Vice President

Description:

Position Summary

The Vice President, Corporate Quality will provide strategic quality and compliance leadership in the GxP* development and implementation of an integrated Quality Management System (QMS) across the Enterprise inclusive of Research & Early Development, Global Drug Development, Global Product and & Supply and Medical Affairs and in support of the product lifecycle.

The QMS must ensure that its effectiveness and efficiency from a performance perspective is managed and continuously improving to maintain compliance to current and evolving global regulatory requirements and regulations and in keeping with external industry trends inclusive or audit, inspection and KPI measurements.

Design and implement internal processes and communication mechanisms to assess emerging global regulatory expectations for impact on the organization and the overall BMS quality management system, to ensure ongoing compliance. Ensure these processes are linked to the broader regulatory policy forums in BMS at the enterprise level. Actively engage with regulators and industry peers in industry associations, working groups, etc. representing BMS strategic initiatives and input.

Key Responsibilities

• Establish a single, integrated Quality Management System across the product lifecycle with a process-centric orientation such that continuous improvement remains central to building and sustaining an effective QMS long term. Build and develop a cross-divisional Global Process Owner Network that will develop and sustain the QMS working collaboratively with senior leaders across R&D, GPS and Commercial.

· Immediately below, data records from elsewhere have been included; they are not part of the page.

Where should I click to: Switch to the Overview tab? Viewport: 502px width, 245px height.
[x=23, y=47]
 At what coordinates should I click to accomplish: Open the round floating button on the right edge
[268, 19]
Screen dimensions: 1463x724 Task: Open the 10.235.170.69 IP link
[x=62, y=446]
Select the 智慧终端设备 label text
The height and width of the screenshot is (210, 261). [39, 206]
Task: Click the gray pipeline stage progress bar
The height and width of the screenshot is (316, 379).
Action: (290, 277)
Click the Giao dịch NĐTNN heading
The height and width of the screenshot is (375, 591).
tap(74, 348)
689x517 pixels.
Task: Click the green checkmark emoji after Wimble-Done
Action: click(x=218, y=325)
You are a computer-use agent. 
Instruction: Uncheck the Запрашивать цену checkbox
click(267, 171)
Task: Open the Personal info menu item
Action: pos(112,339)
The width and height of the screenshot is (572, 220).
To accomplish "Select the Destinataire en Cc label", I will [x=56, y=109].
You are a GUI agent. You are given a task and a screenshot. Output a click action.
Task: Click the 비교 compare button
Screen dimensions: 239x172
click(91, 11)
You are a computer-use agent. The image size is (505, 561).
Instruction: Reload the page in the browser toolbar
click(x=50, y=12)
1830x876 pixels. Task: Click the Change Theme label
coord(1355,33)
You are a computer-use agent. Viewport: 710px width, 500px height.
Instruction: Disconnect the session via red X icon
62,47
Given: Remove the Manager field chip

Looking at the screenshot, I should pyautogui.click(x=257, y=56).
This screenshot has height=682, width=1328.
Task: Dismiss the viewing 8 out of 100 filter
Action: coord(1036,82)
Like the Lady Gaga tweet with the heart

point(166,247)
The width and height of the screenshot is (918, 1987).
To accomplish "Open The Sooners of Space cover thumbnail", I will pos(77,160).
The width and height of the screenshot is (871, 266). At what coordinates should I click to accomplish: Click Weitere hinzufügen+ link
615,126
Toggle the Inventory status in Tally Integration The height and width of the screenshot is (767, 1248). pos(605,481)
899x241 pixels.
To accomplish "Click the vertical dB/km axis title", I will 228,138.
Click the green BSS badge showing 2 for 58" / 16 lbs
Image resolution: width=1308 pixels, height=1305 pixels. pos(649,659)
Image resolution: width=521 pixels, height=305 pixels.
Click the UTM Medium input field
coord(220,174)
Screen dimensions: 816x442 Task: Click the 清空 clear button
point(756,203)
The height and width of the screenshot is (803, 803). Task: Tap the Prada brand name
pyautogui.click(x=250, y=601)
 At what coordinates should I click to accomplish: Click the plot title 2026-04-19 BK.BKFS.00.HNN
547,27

• In collaboration with the Quality Leadership Team, ensures that measurement systems are in place and actively monitoring for corrective and preventative actions to drive continuous Improvement for the integrated GxP QMS.

• Communicates effectively and builds cooperative and supportive working relationships across the Divisions and with external partners on quality, compliance and regulatory matter. Interfaces with members of the Divisional Leadership teams and the Quality Leadership Team. Engages and presents to BMSLT, CEO and BoD at the request and direction of CQO.

• Oversees and leads quality and compliance risk management initiatives to minimize risk and potential impact of quality and/or non-compliance events to the company. Builds and deploys Culture of Excellence plans to improve a culture of Quality across BMS.

• Proactive analysis of adherence to QMS through risk based internal audits, monitoring and management of regulatory inspections and assimilation of global metrics and oversight of Quality Councils

• Represents BMS across industry and regulatory QMS forums to drive/leverage best practices, share knowledge and industry/regulatory trends designed to continuously improve the QMS at BMS.

• Chairs the QMS Governance Forum responsible for overseeing the QMS operating model.

Qualifications & Experience

• Minimum of 20+ years of BioPharma experience, with demonstrated experience in R&D and commercial manufacturing including pharmaceutical and biologics experience.

• Extensive knowledge and experience in GxP global regulations necessary for appropriate decision making and representing BMS to regulatory agencies.

• Experience in leading a major quality discipline with GxP quality experience.

• Extensive experience in GLPs, GCPs, GPVP and GMPs (inclusive of medical devices).

• International regulatory experience in GxP environment.

• Previous experience dealing with FDA and other major regulatory agencies.

• Managed a large global operation involving diverse cultures and employees.

• Demonstrated ability to work effectively in a matrix environment and drive results through “influence” as well as direct management.

• In-depth experience in managing large teams, and in providing coaching, development and mentoring to employees.

• Experienced in advanced technology including technology transfer, e.g., R&D to manufacturing and/or between operations.

• Experience with managing a large budget.

• Experience in Computer System Validation, Analytical Methods development/transfer, Quality Systems, Product Quality complaint, combination Products/Device Quality.

• Position may require 20-30% travel on occasion.